Page and screen pointing data:
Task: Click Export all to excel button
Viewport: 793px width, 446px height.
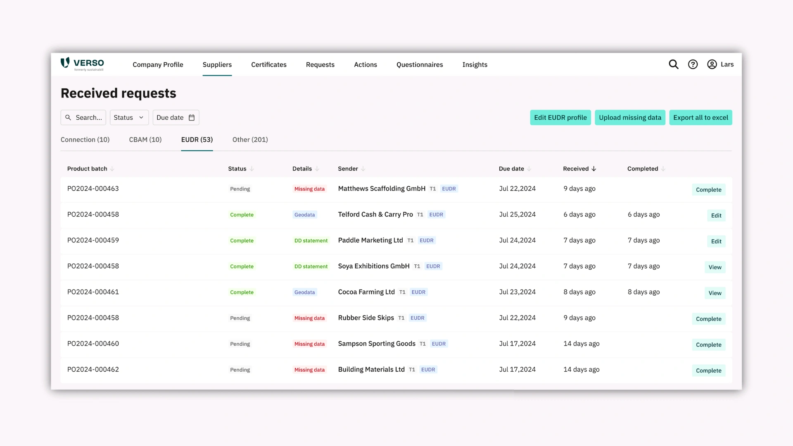Action: [701, 117]

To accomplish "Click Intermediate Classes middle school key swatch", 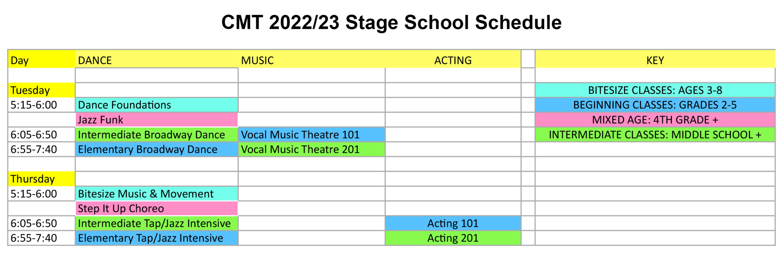I will click(x=655, y=135).
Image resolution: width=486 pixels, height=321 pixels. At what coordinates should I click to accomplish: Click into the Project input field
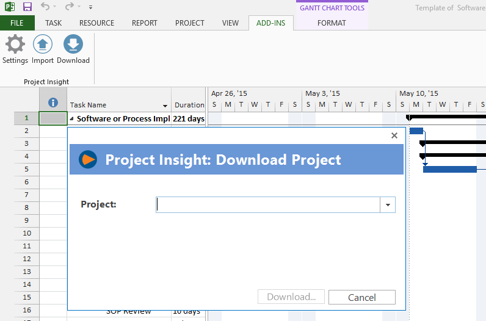(267, 205)
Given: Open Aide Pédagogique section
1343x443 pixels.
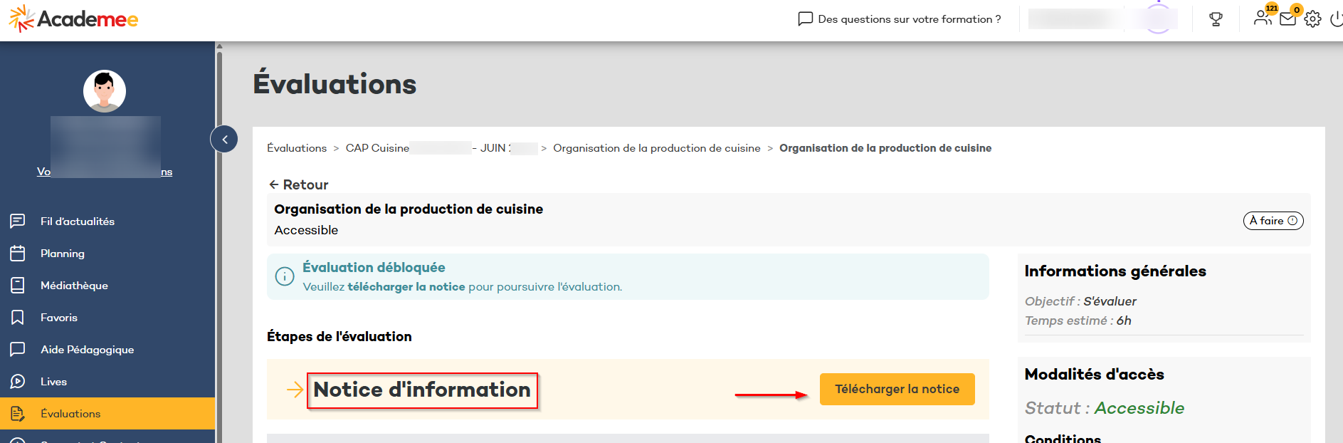Looking at the screenshot, I should click(87, 350).
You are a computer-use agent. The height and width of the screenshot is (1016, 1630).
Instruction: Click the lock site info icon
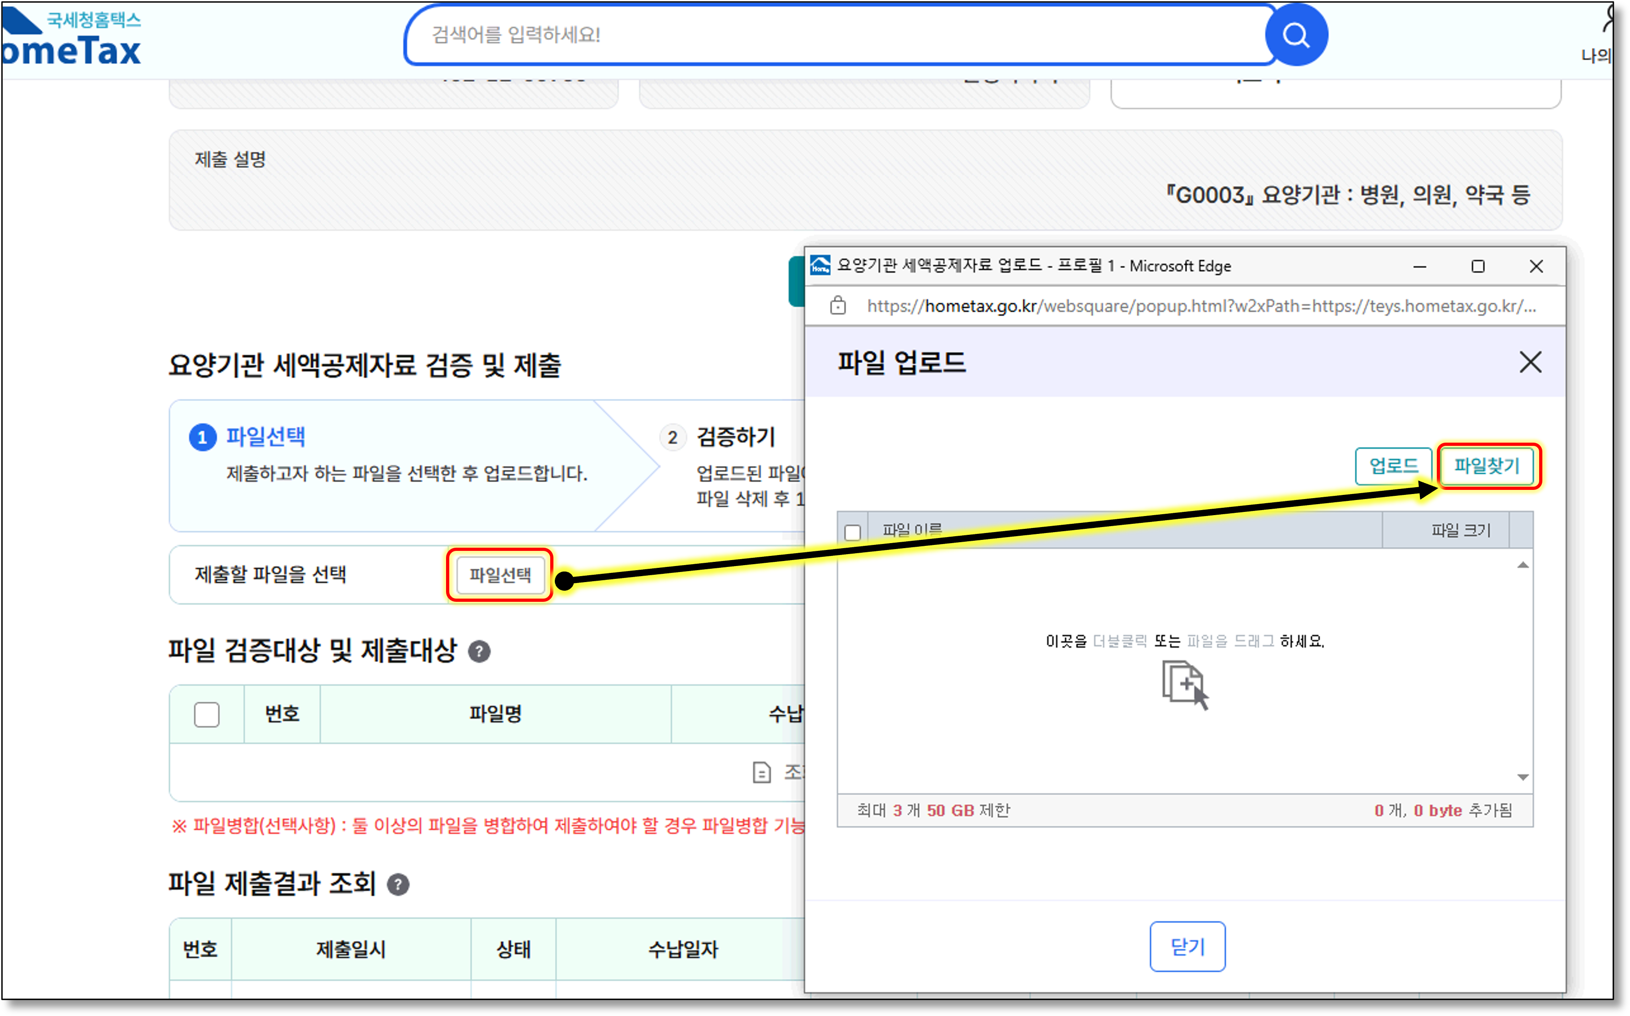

◆ STATED EXERCISE
Return each line above that contains the string "height".

◆ TASK SOLUTION
Viewport: 793px width, 446px height.
Image resolution: width=486 pixels, height=321 pixels. At what coordinates should I click to accomplish: Click into the Project input field
You are a computer-use agent. The height and width of the screenshot is (1016, 1630).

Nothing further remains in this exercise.